LaMothe, Ryan R
Ryan.LaMothe at pnnl.gov
Mon Apr 24 17:46:07 UTC 2017
I think it would be worthwhile to reach out to the Aparapi, Sumatra, etc. folks to find out what hurdles they encountered trying to implement the same capabilities you are proposing, and why those efforts either slowed, stalled or stopped altogether. It turns out, the devil is truly in the details when you finally start down this road, and many of us (myself included), would be more than willing to knowledge share with you to help you out. In my personal opinion, what you are proposing does not need a new project but a revival of existing efforts (i.e. Sumatra), as others have pointed out.
As for Sumatra, the actual goal was to convert Java code to HSAIL, so a reviving of that effort to additionally output CUDA, VHDL, DAX, et.al. as appropriate would be welcome by many of us. If you could additionally convince the powers-that-be to support contiguous multi-dimensional arrays ([[ ]]) as part of your effort...you may even make new best friends :)
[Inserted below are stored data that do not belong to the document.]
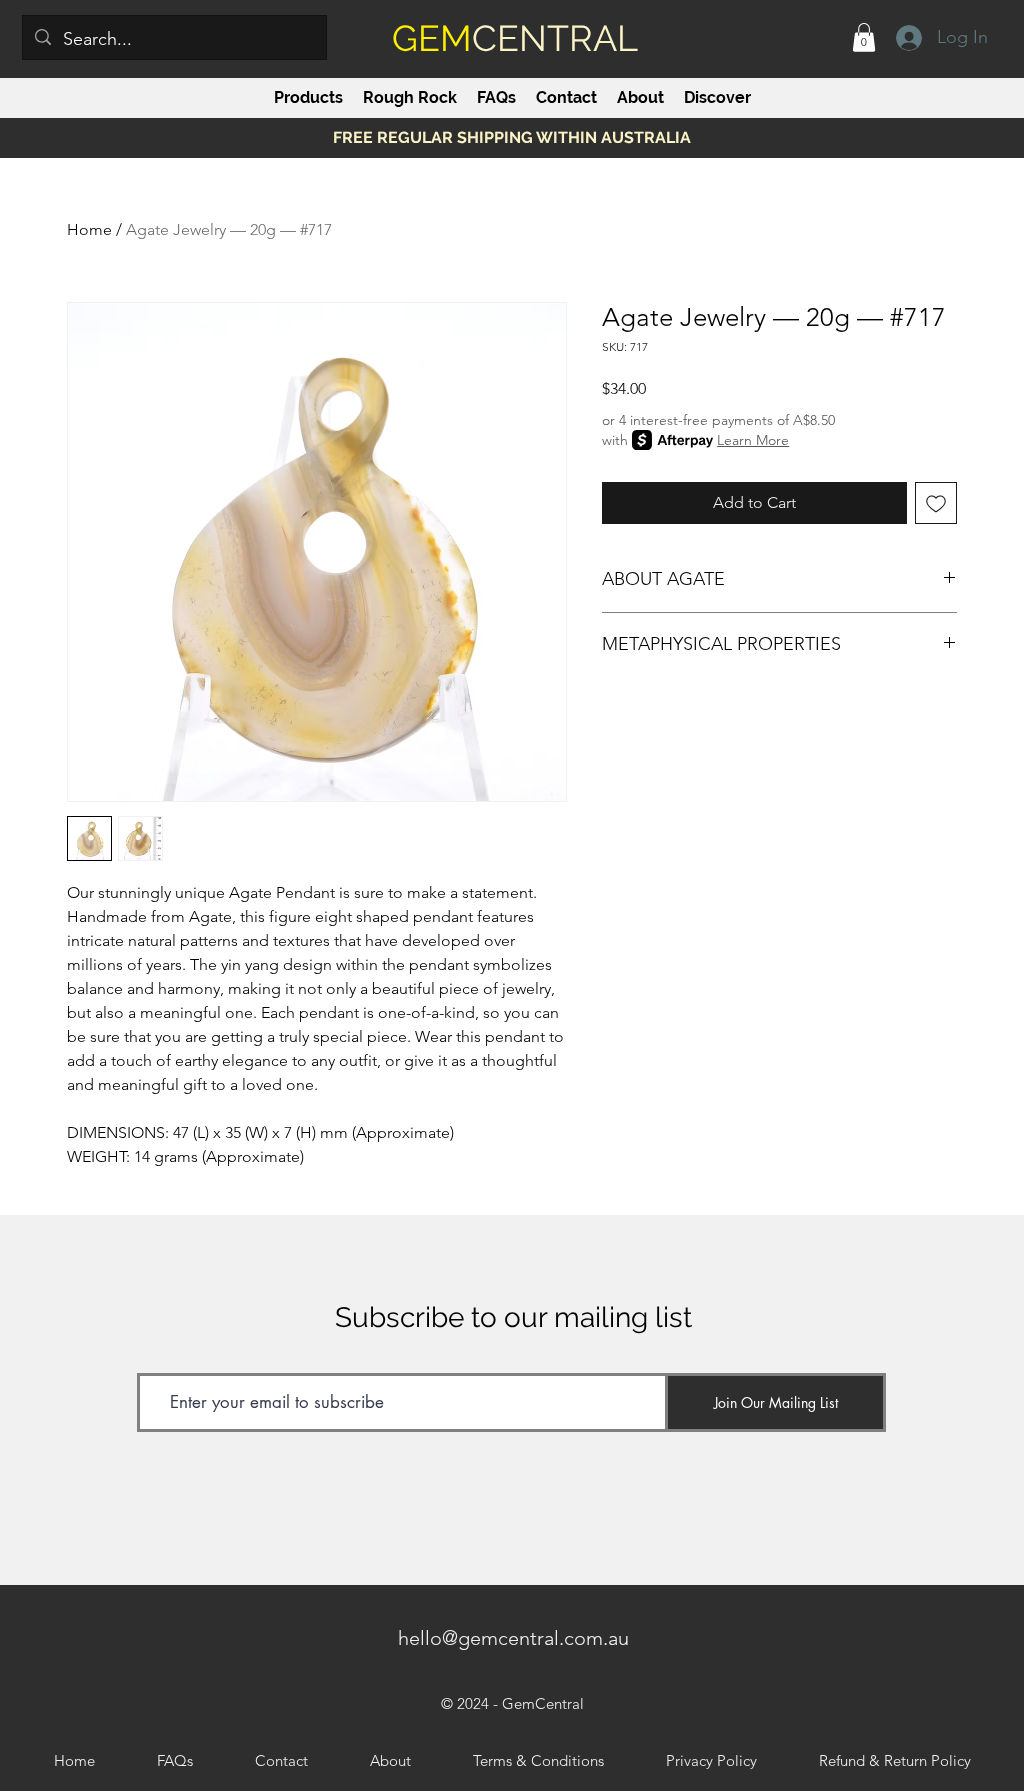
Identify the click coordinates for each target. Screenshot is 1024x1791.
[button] (864, 37)
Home (89, 229)
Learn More (753, 440)
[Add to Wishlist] (936, 503)
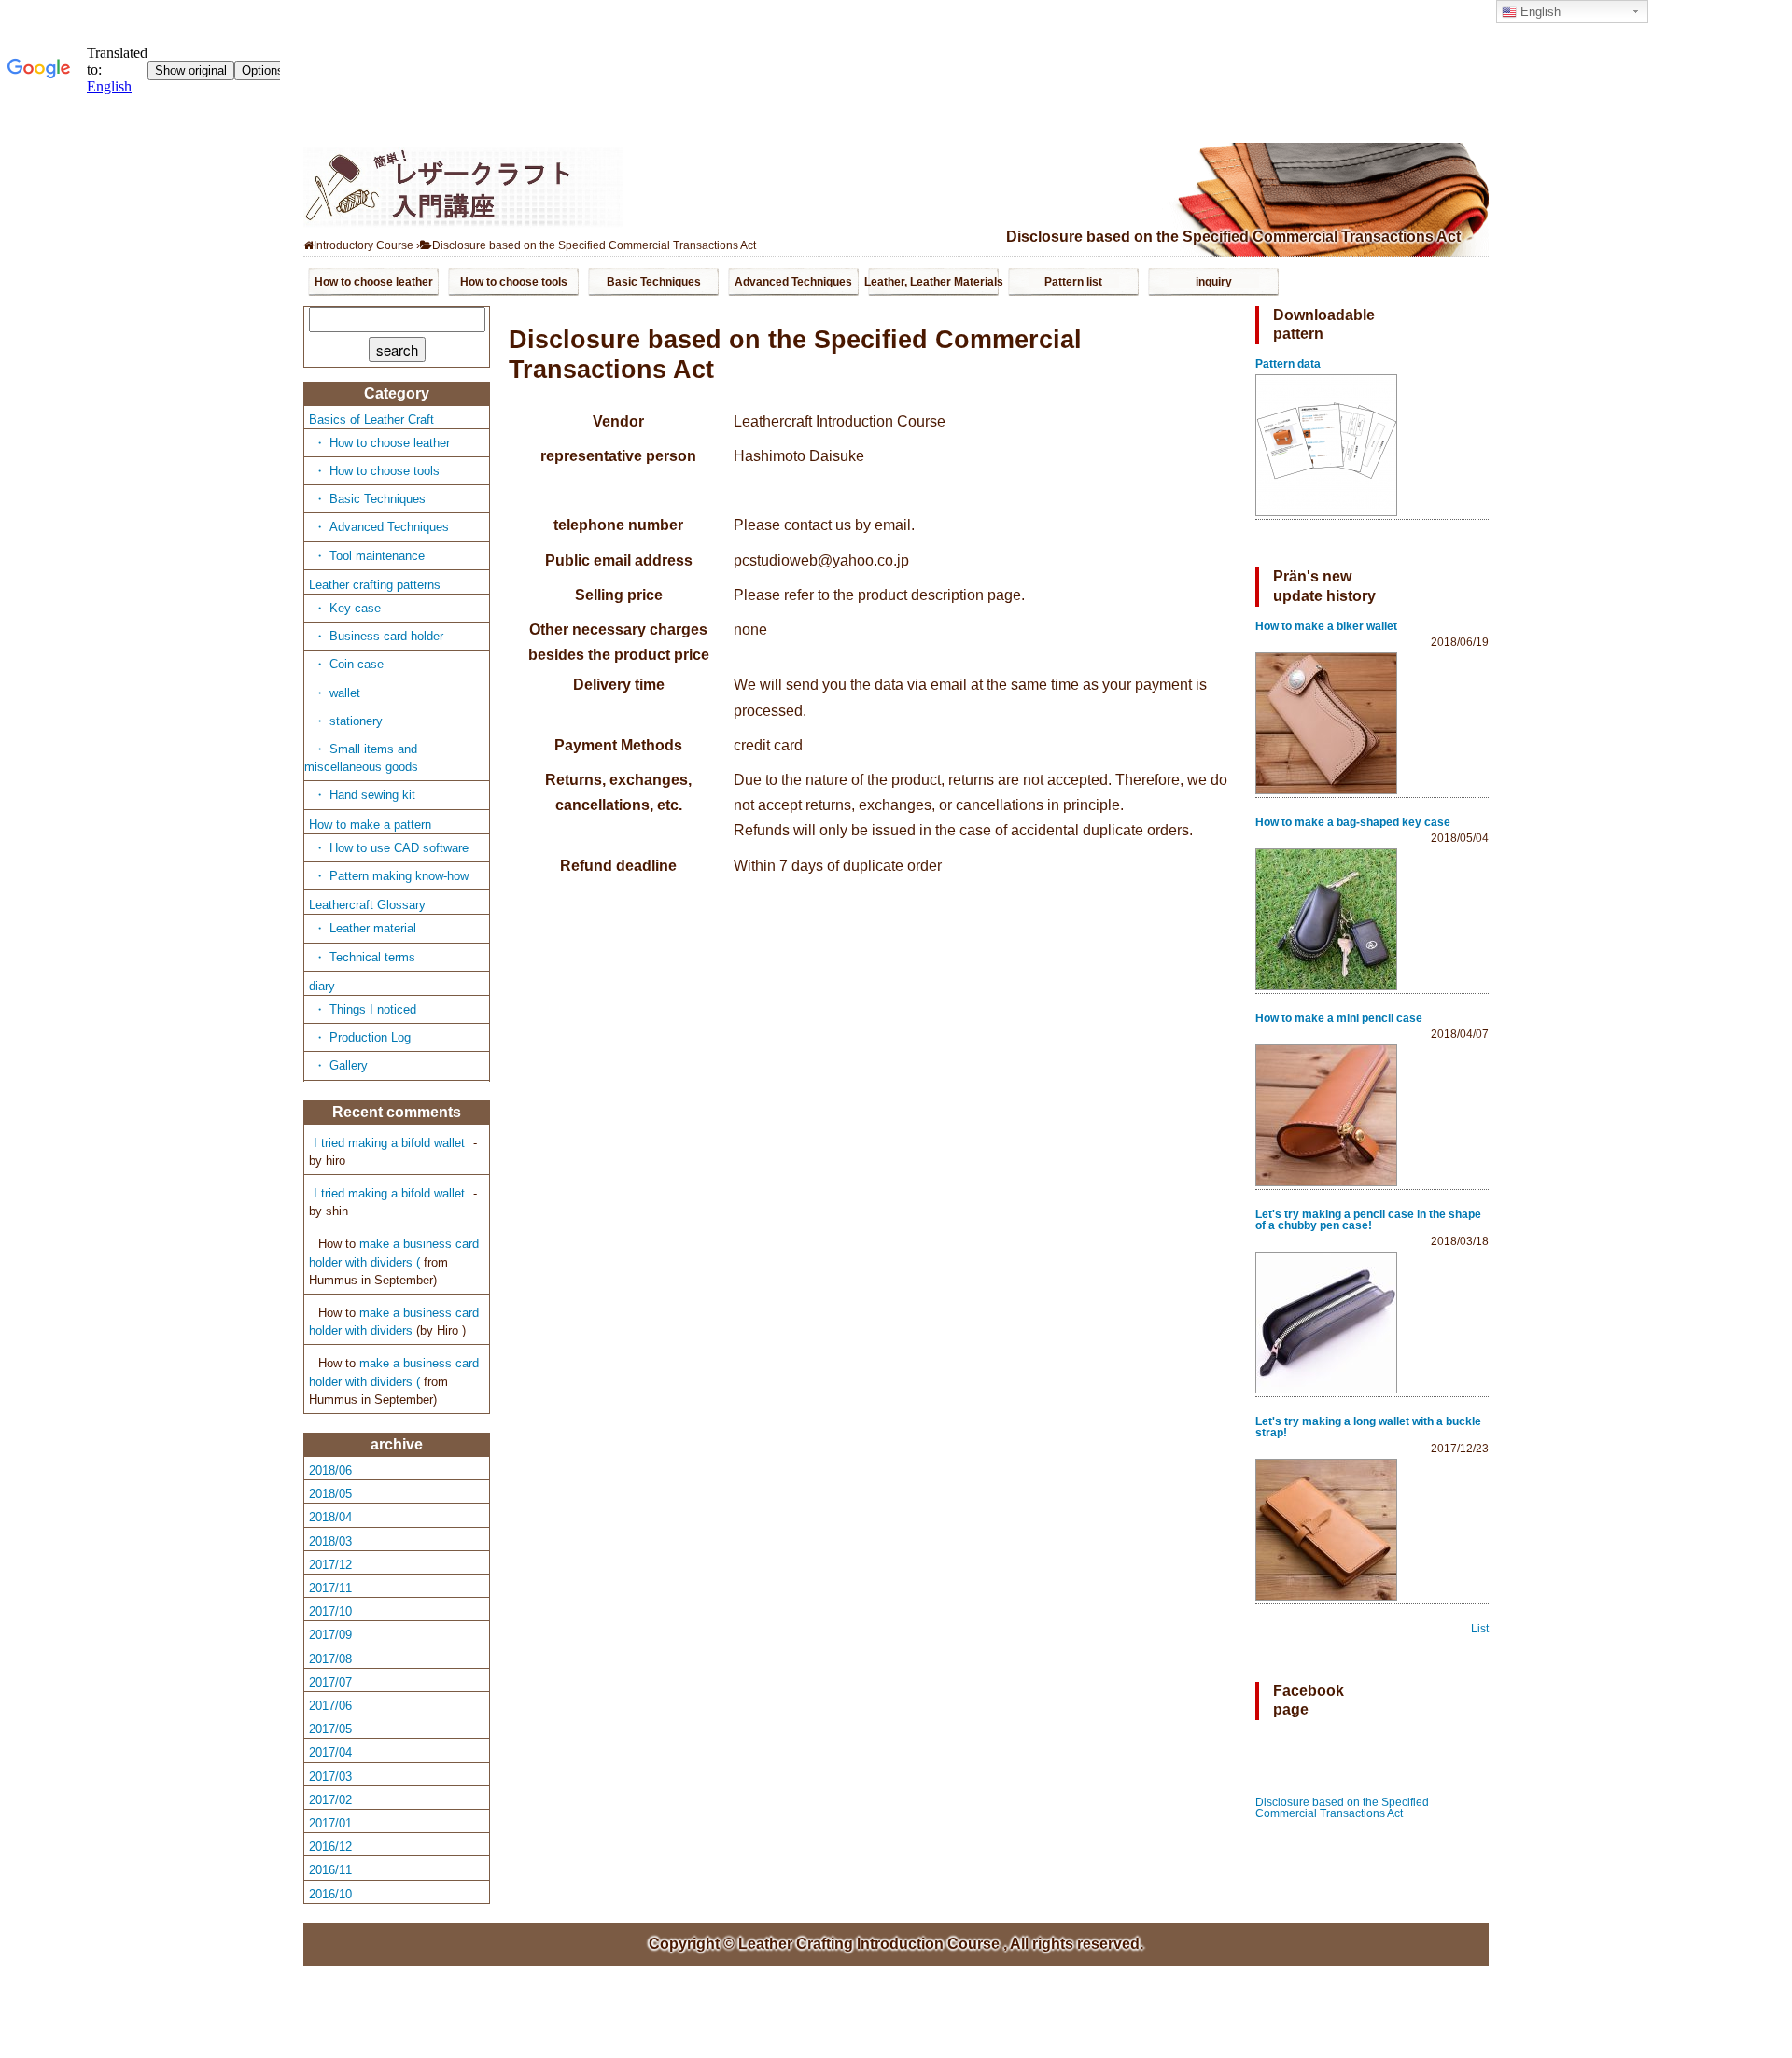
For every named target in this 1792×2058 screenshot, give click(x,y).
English (1539, 12)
On 4/24/17, 8:00 AM, "discuss on behalf of Karthik Ganesan" <discuss-bounces at openjdk.java.net on behalf of karthik.ganesan at oracle.com> wrote:
I would like to thank Paul Sandoz, Christian Thalinger, Doug Simon,
Mario Torre and Volker Simonis for their support and the insightful
What we are proposing to do as part of this project is complementary to
existing efforts that enable offload to GPUs like Sumatra, AparAPI etc.
These existing projects provide implementations translating existing
Java API via Bytecodes to GPU language. Trinity extends these efforts
and takes it one step further by readily providing the building blocks
for programmers to construct complex bulk data/stream based algorithms
in Java that can be easily offloaded by these existing projects. While
having a route to offload to hardware accelerators is useful, but making
it easier for programmers to leverage will take it one step closer to
Projects like Sumatra and AparAPI use the the Stream ForEach() method to
show case offloads. Trinity will offer more such methods with richer
functionality, making it easier for these existing projects to leverage
and deliver hardware capabilities to be readily consumed by programmers.
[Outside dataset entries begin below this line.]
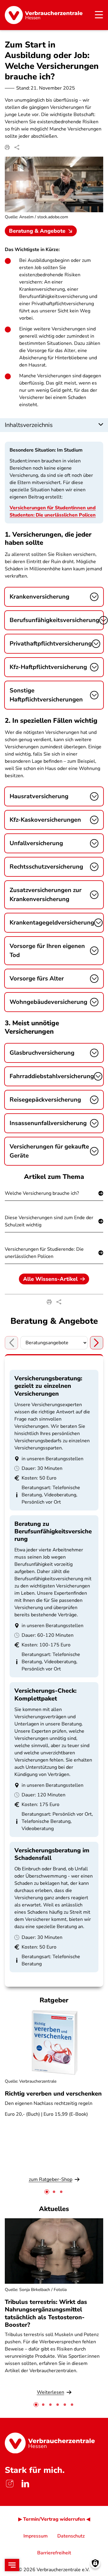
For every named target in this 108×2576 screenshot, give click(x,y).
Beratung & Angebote (37, 231)
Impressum (35, 2536)
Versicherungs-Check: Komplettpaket (45, 1694)
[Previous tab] (11, 1342)
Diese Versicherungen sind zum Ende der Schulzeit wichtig (49, 1221)
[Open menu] (12, 2565)
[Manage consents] (95, 2563)
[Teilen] (16, 147)
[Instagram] (9, 2484)
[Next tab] (96, 1342)
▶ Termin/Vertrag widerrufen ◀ (54, 2519)
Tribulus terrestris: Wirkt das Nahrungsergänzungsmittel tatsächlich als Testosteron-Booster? (46, 2313)
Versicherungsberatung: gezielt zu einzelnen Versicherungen (48, 1385)
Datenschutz (71, 2536)
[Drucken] (7, 147)
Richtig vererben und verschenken (53, 2094)
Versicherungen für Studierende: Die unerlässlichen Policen (44, 1253)
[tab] (47, 2192)
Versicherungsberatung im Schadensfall (51, 1854)
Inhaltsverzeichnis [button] (29, 425)
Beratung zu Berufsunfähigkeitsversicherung (53, 1531)
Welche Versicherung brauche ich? (42, 1193)
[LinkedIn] (25, 2484)
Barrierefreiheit (54, 2553)
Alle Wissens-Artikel (50, 1279)
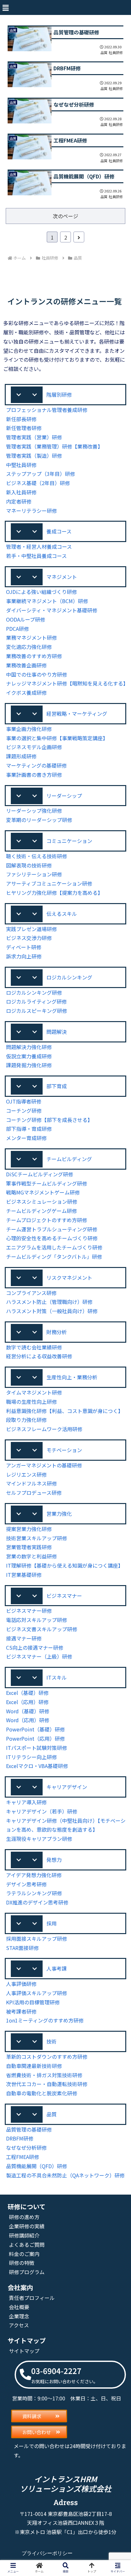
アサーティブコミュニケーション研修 (49, 883)
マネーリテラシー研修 (31, 510)
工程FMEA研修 (22, 2157)
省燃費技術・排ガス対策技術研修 (44, 2075)
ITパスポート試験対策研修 (36, 1747)
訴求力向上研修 (24, 956)
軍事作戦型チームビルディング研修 (46, 1183)
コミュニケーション (69, 841)
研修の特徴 (21, 2262)
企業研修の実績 (27, 2226)
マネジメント (61, 577)
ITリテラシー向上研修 (31, 1757)
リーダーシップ (64, 795)
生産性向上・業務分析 (71, 1377)
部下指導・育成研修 (29, 1128)
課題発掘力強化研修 (29, 1065)
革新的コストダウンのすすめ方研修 (46, 2056)
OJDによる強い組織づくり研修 (41, 591)
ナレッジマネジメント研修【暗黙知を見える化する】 (67, 683)
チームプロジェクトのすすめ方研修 (46, 1220)
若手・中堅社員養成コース (36, 556)
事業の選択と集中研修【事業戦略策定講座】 (57, 738)
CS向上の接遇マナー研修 (34, 1647)
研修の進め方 (24, 2217)
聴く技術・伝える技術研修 (36, 856)
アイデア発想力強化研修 (34, 1875)
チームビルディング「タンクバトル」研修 (54, 1256)
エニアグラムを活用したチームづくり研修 (54, 1247)
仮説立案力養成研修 (29, 1056)
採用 (51, 1923)
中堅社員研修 (21, 465)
Unlike the existing Streams API, the library for this new API is
envisioned to have a stronger focus on performance, a dedicated
implementation that will be offload friendly and cover more functions
that are relevant to this domain of programmers.
Also, please note that Trinity casts a wider a net when it comes to
accelerators, not just GPUs/APUs. These accelerators can include
Analytics accelerators like DAX, SIMD units on general purpose cores,
FPGA based accelerators for bulk aggregate operations, GPUs and whatever
more the future holds in terms of heterogeneous computing for bulk data
Inspired by the existing Streams API that brings succinct functional
programming to Java using lambdas, this project will try to retain such
rich features, significantly simplifying programming in Java for the
performance oriented developers focusing on bulk data processing.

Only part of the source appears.